● Task item
Within the data that follows, set down exactly the lines from the one containing "Open the Page1: TfrxReportPage" through the one containing "Given: Click the red", both ends included.

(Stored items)
————————

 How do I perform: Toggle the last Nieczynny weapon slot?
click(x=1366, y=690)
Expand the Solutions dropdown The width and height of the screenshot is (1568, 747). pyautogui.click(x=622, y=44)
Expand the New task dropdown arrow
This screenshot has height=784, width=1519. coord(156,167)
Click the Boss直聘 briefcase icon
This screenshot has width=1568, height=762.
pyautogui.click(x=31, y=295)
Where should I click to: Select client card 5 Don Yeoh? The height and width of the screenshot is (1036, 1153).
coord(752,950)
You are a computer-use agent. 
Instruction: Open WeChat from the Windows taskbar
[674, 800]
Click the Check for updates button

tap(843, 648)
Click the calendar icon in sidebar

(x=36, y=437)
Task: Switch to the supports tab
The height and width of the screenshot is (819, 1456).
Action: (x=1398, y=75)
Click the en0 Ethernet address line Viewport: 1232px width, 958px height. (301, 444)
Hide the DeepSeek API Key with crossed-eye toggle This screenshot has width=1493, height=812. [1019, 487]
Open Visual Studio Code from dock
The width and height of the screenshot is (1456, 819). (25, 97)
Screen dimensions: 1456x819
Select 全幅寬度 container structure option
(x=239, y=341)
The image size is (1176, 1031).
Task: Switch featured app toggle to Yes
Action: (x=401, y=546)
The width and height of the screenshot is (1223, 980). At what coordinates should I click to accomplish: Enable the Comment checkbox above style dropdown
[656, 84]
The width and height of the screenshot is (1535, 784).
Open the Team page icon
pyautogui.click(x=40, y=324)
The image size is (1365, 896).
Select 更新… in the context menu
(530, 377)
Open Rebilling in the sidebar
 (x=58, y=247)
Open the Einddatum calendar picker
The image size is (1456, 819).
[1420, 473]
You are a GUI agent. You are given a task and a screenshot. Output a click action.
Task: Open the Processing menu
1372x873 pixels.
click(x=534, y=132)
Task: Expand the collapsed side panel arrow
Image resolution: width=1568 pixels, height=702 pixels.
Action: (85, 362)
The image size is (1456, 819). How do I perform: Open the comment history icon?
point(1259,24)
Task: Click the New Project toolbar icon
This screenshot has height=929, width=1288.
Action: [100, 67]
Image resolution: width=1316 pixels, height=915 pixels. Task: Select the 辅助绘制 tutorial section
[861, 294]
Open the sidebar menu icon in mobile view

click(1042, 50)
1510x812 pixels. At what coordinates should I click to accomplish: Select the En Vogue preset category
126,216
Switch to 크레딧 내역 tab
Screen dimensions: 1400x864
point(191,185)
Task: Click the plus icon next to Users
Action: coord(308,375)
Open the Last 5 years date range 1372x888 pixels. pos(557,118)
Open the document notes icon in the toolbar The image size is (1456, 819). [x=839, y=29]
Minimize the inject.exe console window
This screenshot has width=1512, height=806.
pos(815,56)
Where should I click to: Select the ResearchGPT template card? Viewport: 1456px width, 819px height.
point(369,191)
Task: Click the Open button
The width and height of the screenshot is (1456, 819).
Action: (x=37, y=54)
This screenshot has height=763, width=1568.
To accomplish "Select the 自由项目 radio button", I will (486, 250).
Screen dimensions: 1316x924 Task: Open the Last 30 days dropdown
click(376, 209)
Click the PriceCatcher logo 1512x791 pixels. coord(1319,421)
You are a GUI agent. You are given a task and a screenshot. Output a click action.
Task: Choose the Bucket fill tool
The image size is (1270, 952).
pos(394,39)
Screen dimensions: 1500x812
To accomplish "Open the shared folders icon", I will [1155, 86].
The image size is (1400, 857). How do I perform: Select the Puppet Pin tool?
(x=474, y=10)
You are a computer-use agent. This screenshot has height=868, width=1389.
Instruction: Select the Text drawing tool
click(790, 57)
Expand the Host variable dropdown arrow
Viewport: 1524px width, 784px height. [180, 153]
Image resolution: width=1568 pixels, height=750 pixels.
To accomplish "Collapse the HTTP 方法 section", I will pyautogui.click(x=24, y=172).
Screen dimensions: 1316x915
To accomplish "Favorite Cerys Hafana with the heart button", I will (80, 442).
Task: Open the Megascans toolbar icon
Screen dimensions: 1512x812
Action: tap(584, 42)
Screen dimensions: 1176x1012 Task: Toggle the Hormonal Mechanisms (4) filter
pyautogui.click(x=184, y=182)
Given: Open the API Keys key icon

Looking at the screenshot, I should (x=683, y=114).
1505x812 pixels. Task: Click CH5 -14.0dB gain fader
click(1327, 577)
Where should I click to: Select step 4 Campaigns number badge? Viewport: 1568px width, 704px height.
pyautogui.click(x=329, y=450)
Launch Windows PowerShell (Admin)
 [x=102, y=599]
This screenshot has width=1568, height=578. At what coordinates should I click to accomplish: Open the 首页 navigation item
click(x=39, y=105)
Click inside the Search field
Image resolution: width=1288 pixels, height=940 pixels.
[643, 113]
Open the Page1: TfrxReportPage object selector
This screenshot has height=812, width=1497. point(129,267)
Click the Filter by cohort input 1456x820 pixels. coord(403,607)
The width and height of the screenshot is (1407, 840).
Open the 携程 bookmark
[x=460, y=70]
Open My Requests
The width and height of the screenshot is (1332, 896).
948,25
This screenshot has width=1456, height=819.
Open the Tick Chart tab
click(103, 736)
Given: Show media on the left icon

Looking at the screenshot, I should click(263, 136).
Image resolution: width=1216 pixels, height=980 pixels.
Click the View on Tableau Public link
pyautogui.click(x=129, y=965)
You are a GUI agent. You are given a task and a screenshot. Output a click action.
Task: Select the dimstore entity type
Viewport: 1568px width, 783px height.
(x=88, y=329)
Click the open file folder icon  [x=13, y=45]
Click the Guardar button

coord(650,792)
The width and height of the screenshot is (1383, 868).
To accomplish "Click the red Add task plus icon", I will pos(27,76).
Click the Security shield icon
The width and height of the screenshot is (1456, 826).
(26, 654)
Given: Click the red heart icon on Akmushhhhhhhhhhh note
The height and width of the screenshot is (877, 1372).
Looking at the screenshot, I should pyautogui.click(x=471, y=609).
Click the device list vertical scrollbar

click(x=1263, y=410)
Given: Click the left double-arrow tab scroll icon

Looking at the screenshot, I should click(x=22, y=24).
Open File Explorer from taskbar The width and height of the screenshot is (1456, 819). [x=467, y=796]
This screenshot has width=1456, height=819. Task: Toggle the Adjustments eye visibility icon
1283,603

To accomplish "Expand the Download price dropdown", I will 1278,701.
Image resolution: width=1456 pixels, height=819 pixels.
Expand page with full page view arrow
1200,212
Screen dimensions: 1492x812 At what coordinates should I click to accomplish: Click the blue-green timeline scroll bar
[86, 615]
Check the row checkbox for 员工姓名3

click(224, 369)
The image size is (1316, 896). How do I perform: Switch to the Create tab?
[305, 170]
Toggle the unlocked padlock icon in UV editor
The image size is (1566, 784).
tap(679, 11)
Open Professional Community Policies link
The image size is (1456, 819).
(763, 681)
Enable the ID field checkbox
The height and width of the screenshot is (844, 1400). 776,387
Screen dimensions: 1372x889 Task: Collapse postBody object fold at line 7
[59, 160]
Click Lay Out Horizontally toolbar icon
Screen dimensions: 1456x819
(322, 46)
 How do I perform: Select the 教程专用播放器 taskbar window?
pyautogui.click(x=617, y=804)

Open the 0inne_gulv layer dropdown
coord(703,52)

————————

● Task answer
Open the Page1: TfrxReportPage object selector
This screenshot has height=812, width=1497. point(129,267)
Click the Filter by cohort input 1456x820 pixels. coord(403,607)
The width and height of the screenshot is (1407, 840).
Open the 携程 bookmark
[x=460, y=70]
Open My Requests
The width and height of the screenshot is (1332, 896).
948,25
This screenshot has width=1456, height=819.
Open the Tick Chart tab
click(103, 736)
Given: Show media on the left icon

Looking at the screenshot, I should click(263, 136).
Image resolution: width=1216 pixels, height=980 pixels.
Click the View on Tableau Public link
pyautogui.click(x=129, y=965)
You are a GUI agent. You are given a task and a screenshot. Output a click action.
Task: Select the dimstore entity type
Viewport: 1568px width, 783px height.
(x=88, y=329)
Click the open file folder icon  [x=13, y=45]
Click the Guardar button

coord(650,792)
The width and height of the screenshot is (1383, 868).
To accomplish "Click the red Add task plus icon", I will pos(27,76).
Click the Security shield icon
The width and height of the screenshot is (1456, 826).
(26, 654)
Given: Click the red heart icon on Akmushhhhhhhhhhh note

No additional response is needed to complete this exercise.